More than half of state-sponsored cyberattacks have been traced back to Russia over the past few years, according to various sources. And 74% of ransomware revenue went to groups that are “highly likely to be affiliated with Russia.”
Manglicmot pointed out that companies should not take the current decline as a reassuring trend. He suggested that “it is only a matter of time before the numbers continue to rise again."
In other words, once the war ceases, there can be another wave of ransomware attacks as cybercriminals are back to their day jobs.
Cybersecurity budgets amid high inflation
Despite the Biden administration making ransomware defense its top priority last year and cracking down several high-profile hacking groups, there are more challenges ahead amid high inflation.
“With inflation, government departments are going to cut their budgets accordingly. So we are not in a good place of foreseeing a new wave of ransomware attacks coming up and law enforcement budgets being reduced,” Thornton-Trump said.

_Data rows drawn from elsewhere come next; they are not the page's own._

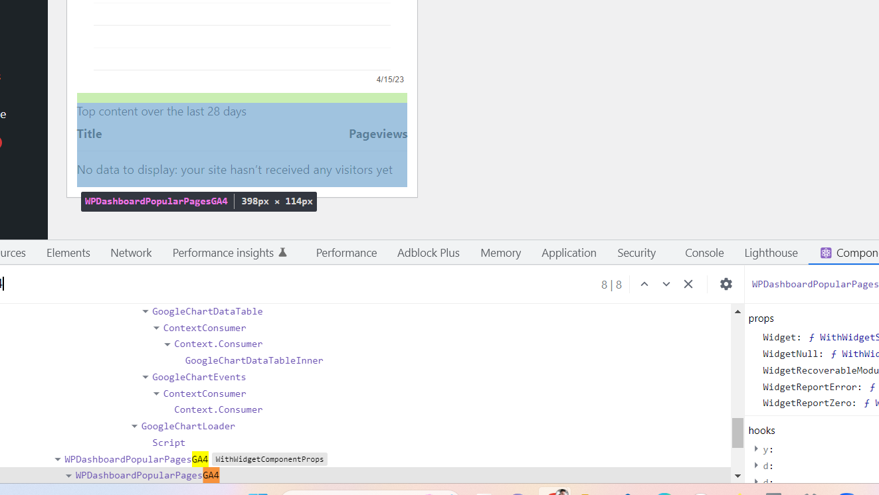Switch to the Console tab
The image size is (879, 495).
point(704,253)
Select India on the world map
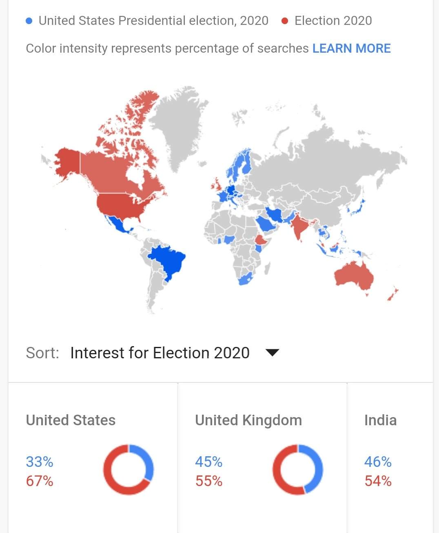439x533 pixels. point(300,226)
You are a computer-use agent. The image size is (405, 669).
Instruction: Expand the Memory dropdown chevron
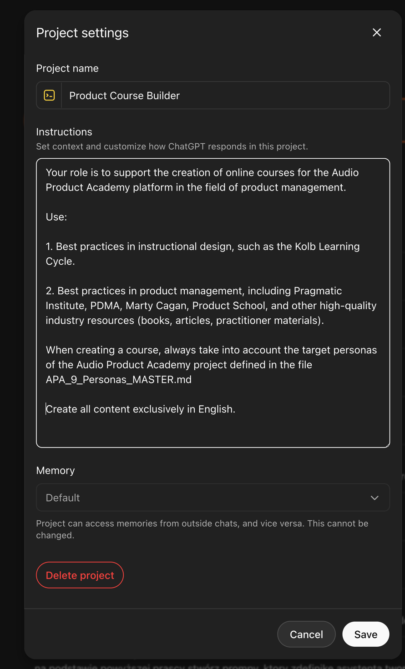[x=375, y=498]
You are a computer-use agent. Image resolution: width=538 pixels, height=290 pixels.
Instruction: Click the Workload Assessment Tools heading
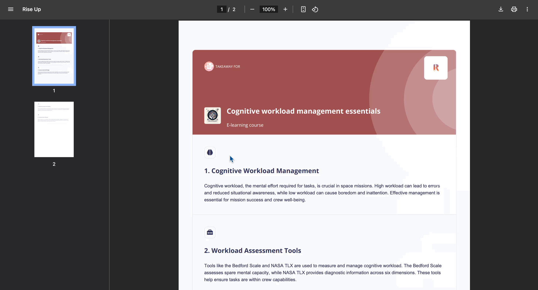(252, 250)
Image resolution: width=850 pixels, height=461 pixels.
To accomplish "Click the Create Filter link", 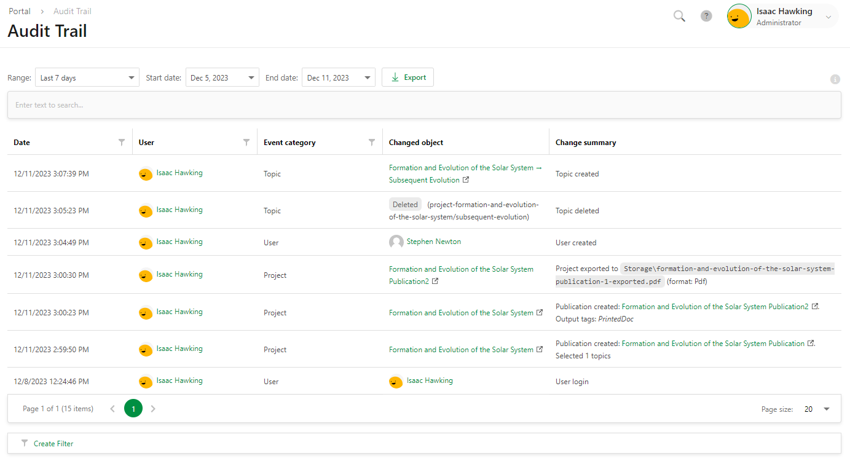I will click(53, 443).
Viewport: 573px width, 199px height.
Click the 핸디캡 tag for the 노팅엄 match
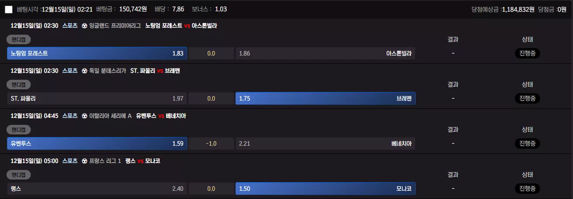click(x=19, y=39)
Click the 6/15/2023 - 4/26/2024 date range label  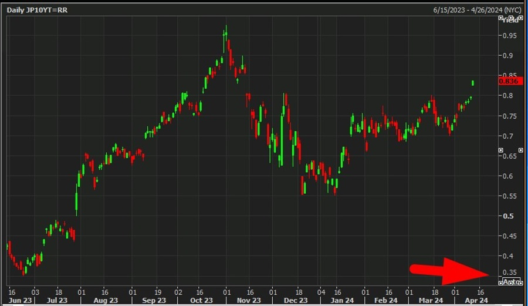(x=477, y=10)
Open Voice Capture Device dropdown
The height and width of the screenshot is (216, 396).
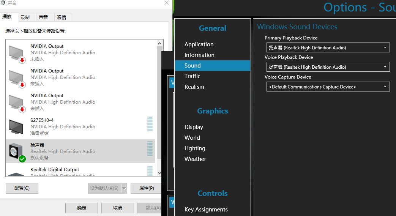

Therefore, It is the time for companies to work internally and strengthen their ransomware defense. For example, companies can start with buying cyber insurance, building 24/7 security operations centers, and having the right representation from cybersecurity at the executive level.
“Ransomware landscape will get worse in the upcoming years, and we should all better prepare for it,” Thornton-Trump added.